鬱千飛依舊閉著眼,但應該是聽見了他的話語,邁腿時刻意抬高了些。顏暖小心翼翼護著他順利上了第一級臺階,還沒來得及鬆口氣,鬱千飛就被第二級臺階絆了。
好在顏暖足夠警惕,趕忙側轉過身,用自己的身體擋住了他向前跌倒的路線。鬱千飛一個激靈,終於睜開眼,抬起頭來。
就在鬱千飛試圖站直的同時,顏暖回過頭去。
他本想問鬱千飛,你沒事吧,正要張嘴,嘴唇忽地擦過了甚麼極為柔軟的東西。
鬱千飛站直了,正迷迷瞪瞪地看他。
就這麼對視了幾秒後,顏暖慌張地轉過身,說道:“你、你小心一點啊。”
鬱千飛比方才乖巧許多,緩慢地點了點頭:“哦。”
那之後,一路都很安靜,只有顏暖的心臟在發出僅有他自己才能聽見的吵鬧聲響。
他低著頭,時不時抬手觸碰嘴唇,臉燒得難受。
進了家門,鬱千飛很自覺地踢掉了鞋,接著便晃晃悠悠地飄進了臥室。等顏暖換上拖鞋跑進去,他已經大字型趴在了床上,閉上了眼。

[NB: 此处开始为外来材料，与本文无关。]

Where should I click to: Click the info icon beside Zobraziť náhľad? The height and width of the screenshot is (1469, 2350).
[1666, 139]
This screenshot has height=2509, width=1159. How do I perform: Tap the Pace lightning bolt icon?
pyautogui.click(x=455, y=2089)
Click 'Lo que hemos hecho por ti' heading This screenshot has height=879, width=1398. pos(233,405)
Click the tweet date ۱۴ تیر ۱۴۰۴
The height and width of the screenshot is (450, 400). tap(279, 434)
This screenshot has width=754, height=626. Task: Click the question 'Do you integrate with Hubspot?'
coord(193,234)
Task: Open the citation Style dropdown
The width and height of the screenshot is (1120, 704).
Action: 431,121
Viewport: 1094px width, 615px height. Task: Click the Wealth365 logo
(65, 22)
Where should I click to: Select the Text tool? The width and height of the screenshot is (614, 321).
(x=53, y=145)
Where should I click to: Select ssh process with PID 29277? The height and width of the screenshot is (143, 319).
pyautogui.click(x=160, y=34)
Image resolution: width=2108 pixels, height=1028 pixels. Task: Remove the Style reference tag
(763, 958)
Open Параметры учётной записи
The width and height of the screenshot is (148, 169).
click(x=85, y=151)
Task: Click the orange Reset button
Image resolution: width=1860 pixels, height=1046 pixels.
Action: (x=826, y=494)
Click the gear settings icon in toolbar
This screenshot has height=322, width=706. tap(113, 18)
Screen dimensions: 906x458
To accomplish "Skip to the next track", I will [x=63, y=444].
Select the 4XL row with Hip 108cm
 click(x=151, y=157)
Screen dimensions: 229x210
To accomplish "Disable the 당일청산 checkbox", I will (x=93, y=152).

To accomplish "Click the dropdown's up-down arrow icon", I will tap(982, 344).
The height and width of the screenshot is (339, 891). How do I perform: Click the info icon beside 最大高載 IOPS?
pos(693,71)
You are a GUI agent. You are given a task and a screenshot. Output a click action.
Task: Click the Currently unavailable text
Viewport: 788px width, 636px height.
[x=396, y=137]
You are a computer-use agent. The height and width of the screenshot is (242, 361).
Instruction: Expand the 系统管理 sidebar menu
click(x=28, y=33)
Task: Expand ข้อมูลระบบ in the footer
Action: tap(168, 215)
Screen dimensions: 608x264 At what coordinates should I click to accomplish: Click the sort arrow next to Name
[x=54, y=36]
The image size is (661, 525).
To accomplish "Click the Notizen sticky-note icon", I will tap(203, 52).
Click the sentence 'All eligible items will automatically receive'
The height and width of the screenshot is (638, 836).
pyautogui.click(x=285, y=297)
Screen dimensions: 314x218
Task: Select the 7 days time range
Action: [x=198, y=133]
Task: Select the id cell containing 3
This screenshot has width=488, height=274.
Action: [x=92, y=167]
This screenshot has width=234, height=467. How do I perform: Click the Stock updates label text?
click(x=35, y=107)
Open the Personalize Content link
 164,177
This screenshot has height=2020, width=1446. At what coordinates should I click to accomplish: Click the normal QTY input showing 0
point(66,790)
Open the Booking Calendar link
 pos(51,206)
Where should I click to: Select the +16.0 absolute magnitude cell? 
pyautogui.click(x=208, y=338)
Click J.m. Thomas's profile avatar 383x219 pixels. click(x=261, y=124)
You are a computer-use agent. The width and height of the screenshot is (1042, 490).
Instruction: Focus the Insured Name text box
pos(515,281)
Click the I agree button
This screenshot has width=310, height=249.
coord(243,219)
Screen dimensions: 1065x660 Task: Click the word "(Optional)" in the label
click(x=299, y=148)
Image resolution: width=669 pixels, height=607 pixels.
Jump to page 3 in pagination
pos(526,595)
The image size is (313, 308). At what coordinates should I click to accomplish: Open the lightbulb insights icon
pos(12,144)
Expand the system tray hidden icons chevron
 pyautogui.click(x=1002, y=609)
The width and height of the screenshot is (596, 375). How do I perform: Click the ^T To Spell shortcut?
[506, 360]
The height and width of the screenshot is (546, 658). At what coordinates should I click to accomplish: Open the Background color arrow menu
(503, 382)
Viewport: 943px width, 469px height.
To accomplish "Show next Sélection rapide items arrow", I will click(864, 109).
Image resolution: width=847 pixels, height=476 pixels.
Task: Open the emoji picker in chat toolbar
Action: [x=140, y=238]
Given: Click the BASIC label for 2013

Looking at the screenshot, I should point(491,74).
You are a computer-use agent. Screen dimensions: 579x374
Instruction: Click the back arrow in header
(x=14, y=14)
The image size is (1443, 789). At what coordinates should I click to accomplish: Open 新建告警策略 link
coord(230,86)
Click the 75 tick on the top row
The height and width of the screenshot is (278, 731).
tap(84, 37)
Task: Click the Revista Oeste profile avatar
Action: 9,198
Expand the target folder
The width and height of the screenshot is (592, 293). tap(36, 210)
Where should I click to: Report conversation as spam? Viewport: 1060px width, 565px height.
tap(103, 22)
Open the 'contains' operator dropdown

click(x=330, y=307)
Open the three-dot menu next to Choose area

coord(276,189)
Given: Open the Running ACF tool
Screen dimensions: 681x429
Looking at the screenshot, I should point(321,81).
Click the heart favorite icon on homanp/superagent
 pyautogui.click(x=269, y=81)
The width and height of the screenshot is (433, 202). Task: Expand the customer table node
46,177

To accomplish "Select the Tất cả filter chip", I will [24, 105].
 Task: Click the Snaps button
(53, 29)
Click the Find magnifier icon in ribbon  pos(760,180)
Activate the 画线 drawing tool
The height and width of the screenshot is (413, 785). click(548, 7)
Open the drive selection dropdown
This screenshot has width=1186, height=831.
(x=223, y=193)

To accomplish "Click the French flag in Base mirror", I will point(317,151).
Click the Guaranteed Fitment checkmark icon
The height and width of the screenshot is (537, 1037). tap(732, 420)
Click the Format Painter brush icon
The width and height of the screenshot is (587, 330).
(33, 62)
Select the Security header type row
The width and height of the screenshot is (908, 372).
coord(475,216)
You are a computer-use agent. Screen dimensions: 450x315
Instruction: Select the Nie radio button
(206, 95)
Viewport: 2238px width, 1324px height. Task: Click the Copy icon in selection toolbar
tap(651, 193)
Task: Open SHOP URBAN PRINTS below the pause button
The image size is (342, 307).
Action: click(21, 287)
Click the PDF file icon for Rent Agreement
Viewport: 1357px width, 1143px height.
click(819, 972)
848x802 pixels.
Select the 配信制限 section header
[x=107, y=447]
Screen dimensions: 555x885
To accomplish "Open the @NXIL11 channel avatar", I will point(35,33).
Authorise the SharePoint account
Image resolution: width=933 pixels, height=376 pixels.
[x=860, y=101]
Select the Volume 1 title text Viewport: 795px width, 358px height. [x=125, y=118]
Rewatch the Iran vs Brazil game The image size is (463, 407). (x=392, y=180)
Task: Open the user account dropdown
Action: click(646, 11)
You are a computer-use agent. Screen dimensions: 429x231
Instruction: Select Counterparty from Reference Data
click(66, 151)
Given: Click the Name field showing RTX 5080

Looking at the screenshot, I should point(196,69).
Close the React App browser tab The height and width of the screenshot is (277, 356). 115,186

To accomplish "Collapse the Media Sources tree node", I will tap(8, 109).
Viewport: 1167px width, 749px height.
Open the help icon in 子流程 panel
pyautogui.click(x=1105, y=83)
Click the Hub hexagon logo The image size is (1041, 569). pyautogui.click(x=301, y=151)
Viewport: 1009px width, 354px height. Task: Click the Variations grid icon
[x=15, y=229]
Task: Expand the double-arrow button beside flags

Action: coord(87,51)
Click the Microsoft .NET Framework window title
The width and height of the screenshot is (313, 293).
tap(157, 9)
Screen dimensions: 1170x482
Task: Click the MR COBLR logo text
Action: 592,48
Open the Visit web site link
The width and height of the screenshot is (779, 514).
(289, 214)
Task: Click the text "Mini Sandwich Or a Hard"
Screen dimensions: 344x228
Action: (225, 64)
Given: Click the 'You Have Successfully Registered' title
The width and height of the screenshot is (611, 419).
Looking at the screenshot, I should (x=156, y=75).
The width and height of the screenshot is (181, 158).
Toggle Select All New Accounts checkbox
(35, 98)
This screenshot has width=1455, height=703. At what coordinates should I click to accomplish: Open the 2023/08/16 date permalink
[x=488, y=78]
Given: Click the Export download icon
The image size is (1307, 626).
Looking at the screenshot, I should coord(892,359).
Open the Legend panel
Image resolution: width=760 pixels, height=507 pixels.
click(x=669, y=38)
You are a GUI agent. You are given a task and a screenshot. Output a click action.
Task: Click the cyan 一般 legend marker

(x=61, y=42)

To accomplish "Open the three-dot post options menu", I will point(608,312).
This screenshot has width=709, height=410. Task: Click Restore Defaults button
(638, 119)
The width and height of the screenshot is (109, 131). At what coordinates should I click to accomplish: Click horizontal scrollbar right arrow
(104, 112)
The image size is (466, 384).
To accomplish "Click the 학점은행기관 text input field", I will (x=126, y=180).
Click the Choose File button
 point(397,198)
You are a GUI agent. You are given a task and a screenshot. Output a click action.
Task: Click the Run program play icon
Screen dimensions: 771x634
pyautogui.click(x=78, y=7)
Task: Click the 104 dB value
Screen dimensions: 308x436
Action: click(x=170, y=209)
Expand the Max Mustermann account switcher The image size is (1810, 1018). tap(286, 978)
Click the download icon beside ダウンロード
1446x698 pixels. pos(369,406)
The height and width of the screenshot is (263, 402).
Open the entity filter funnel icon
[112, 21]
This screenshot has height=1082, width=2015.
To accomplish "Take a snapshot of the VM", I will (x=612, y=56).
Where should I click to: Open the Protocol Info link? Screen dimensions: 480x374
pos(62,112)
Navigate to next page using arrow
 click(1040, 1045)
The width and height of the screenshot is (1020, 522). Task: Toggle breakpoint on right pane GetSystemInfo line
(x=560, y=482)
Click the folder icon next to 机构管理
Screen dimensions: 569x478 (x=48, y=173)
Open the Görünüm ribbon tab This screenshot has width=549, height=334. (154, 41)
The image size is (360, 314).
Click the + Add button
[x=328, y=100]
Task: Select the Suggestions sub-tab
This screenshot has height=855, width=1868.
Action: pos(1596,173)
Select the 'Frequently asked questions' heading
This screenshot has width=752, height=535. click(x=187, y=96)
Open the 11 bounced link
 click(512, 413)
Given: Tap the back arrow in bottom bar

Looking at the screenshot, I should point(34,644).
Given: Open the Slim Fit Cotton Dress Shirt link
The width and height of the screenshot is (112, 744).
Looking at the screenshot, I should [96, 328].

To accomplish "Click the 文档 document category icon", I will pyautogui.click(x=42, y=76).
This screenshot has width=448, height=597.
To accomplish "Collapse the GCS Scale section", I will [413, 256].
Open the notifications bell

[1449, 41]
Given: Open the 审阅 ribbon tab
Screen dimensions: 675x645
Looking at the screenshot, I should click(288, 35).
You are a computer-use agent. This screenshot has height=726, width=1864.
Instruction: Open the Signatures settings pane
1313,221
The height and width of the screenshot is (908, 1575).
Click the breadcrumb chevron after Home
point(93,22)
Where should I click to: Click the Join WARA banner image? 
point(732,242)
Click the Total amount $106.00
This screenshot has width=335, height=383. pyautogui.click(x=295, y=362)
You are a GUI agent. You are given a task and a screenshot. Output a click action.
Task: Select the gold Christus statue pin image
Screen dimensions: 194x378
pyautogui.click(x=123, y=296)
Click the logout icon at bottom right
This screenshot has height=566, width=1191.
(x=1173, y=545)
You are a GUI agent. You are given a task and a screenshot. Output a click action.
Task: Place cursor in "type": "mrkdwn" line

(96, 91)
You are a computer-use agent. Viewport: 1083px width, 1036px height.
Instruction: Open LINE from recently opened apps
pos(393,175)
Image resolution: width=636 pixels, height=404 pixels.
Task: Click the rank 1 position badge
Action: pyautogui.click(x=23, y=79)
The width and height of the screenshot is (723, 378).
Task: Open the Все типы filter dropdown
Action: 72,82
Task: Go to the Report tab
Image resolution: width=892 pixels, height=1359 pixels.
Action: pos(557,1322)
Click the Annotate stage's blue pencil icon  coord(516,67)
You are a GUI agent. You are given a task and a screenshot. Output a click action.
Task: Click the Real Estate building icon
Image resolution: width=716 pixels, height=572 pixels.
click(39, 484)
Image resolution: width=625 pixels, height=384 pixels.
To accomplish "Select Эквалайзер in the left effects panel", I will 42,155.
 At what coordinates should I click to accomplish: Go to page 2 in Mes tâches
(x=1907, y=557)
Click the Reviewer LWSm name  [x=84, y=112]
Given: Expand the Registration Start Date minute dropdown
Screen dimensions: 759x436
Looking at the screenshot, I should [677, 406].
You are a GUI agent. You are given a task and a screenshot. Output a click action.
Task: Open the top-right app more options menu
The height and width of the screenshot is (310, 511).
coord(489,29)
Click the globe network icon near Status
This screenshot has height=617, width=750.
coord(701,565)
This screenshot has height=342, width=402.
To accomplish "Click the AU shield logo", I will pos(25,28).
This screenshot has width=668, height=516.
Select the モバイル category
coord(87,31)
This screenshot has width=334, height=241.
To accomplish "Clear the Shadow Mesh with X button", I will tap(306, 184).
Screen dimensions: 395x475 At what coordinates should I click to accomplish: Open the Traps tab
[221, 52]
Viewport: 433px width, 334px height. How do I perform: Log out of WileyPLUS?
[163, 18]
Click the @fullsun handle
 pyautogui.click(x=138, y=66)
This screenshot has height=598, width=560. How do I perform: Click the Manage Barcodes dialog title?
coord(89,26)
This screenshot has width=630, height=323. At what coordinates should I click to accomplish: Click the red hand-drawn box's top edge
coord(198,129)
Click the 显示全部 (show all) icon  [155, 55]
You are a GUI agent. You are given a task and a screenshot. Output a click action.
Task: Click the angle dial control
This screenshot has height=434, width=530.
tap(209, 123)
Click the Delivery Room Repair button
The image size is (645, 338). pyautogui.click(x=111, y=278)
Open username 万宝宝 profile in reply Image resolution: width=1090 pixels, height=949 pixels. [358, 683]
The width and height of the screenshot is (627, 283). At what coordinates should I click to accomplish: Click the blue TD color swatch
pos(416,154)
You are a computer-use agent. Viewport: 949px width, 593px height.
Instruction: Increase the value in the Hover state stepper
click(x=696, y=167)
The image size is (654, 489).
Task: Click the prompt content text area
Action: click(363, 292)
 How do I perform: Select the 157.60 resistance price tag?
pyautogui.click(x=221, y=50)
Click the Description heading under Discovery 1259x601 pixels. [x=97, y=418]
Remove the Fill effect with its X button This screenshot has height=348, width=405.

顏暖皺著眉來到床邊,抱怨道:“你今天下班前肯定沒洗澡。”
本以為鬱千飛已經秒睡,卻不料這傢伙聞言呵呵笑了起來,不只笑,還慢悠悠翻了個身。
他仰躺著,看著床邊的顏暖,緩緩開口,說道:“晚安。”
說完,又把眼睛閉上了。
不出一會兒,他的呼吸逐漸變沉,似是已經睡去。
顏暖一陣脫力,緩緩地蹲下了身。
真不要臉,用厚臉皮都不足一形容,簡直可以說是無恥。真想把他提溜起來開啟家門一把丟出去了事。
在他眼中的自己究竟是有多好欺負?
又或者說,多麼值得信賴?
這世上怎麼會有人真的無條件地對一個人好呢?這個笨男人,根本甚麼都不明白。
想讓他清醒一點,讓他後悔,讓他大驚失色,讓他悔不當初。
顏暖又一次抬起手來,摸了摸自己的嘴唇。
方才鬱千飛抬頭時,那短暫又柔軟的觸感似乎依舊留存在他的面板上。
他的心臟咚咚地跳。
顏暖站起身,看向面前沉睡著的鬱千飛。
他的心頭湧出了一些令自己感到不安又難為情的想法,他為此快面紅耳赤。可那念頭不肯散去,盤旋著叫囂著,逐漸膨脹。
就當是收取住宿費吧,顏暖對自己說。
若他醒了,就倒打一耙罵他。
又或者可以藉此機會乾脆利落地讓他明白分寸,以後再也不敢如此堂皇地出現在自己面前。
若他沒醒,那就是白佔便宜。
看,結果都是好的,沒理由不做,對不對?
顏暖說服了自己,小心地握緊了拳頭,屏著呼吸忐忑地俯下身去。
他膽大妄為,又小心翼翼。
幾個小時前,鬱千飛很高興地對他說,得償所願。
得償所願原來是這種感覺嗎?顏暖在心裡問自己,卻得不出答案。他有點兒糊塗了。
原來方才在臺階上碰到的不是鬱千飛的嘴唇啊。
鬱千飛的嘴唇很軟,但很乾燥,起皮了,碰上去刺刺的。
卻不令人討厭。
顏暖安靜地保持了幾秒那樣的姿勢,毫無預兆的慌張從心底鋪天蓋地溢了出來,他趕忙起身。
接著,他在驚詫中倒吸了一口冷氣。
鬱千飛半眯著眼,正在看他。
他們在一片漆黑的房間裡注視著彼此,時間一分一秒地過,誰也沒有出聲。
顏暖後退了一步,然後轉過身,快步跑了出去,關上了門。
他的手指不停地顫抖,把門把手弄出了不自然的聲響。
那之後,整個屋子恢復了寂靜。顏暖的耳中只剩下自己的呼吸聲和心跳聲。
坐在沙發上了冷靜了許久後,他又一次回到臥室,鬱千飛依舊保持著方才的睡姿,眼睛緊緊閉著。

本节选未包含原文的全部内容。